***** Source passage *****

Profits will be invested into community projects that help tackle fuel poverty and fight climate change
By Sarah Shearman
LONDON, Jan 13 (Thomson Reuters Foundation) - London's mayor launched a green energy company that will provide "fair-priced" electricity from renewable sources on Monday, seeking to reduce carbon emissions and make fuel more affordable.
One in 10 Londoners cannot afford to pay their energy bills, according to figures from the mayor's office, which said the new, company London Power, would offer a competitive tariff.
Profits will be invested into community projects that help tackle fuel poverty, fight climate change and meet the British capital's goal of becoming carbon neutral by 2050.
"It is a disgrace that many Londoners pay too much to heat and light their homes," said London's Mayor Sadiq Khan in a statement.
London Power is run in partnership with British firm Octopus Energy and will generate electricity from renewable sources including solar and wind, the statement said.
It follows similar moves by Barcelona in Spain, Basel in Switzerland and Burlington in the United States.

***** Dataset content *****

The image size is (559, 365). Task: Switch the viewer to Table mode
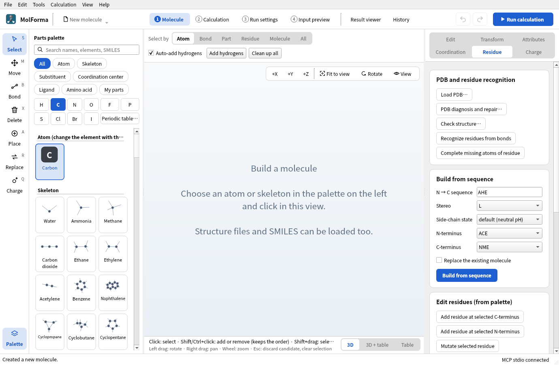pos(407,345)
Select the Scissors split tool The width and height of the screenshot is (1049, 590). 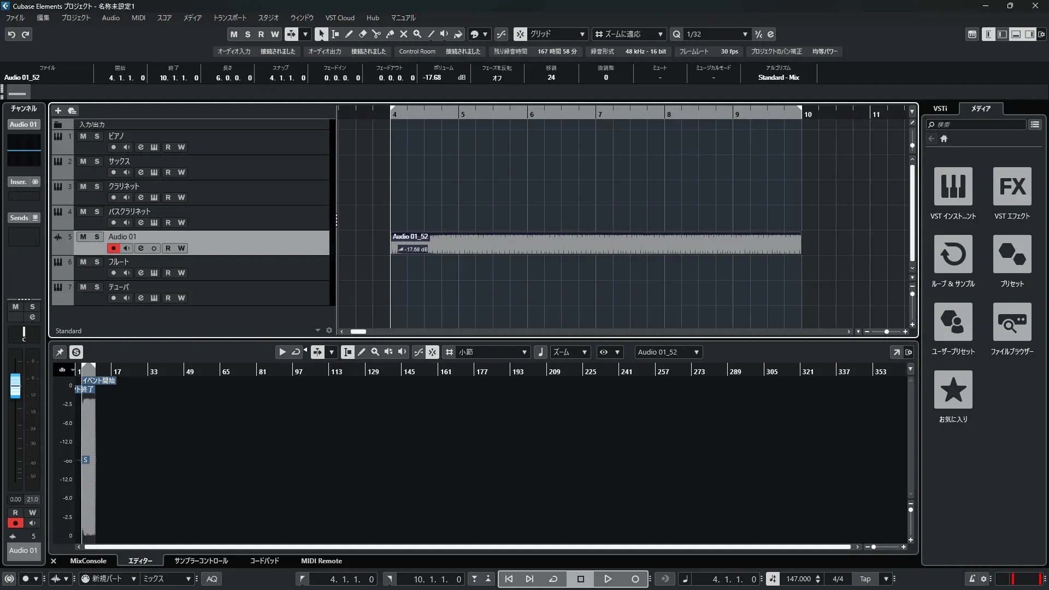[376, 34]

*****

• Goals:
1. In the London Power article, copy out the passage starting at "London Power is" and ending at "the statement said.".
2. Based on the London Power article, answer yes or no to each statement and quote the words that decide it: (a) London Power is run in partnership with Octopus Energy. (b) The company's profits will be paid out to private investors. (c) One in five Londoners cannot afford their energy bills.

• Outputs for the tasks:
1.
London Power is run in partnership with British firm Octopus Energy and will generate electricity from renewable sources including solar and wind, the statement said.

2.
(a) Yes: "London Power is run in partnership with British firm Octopus Energy"
(b) No: "Profits will be invested into community projects that help tackle fuel poverty, fight climate change and meet the British capital's goal of becoming carbon neutral by 2050"
(c) No: "One in 10 Londoners cannot afford to pay their energy bills"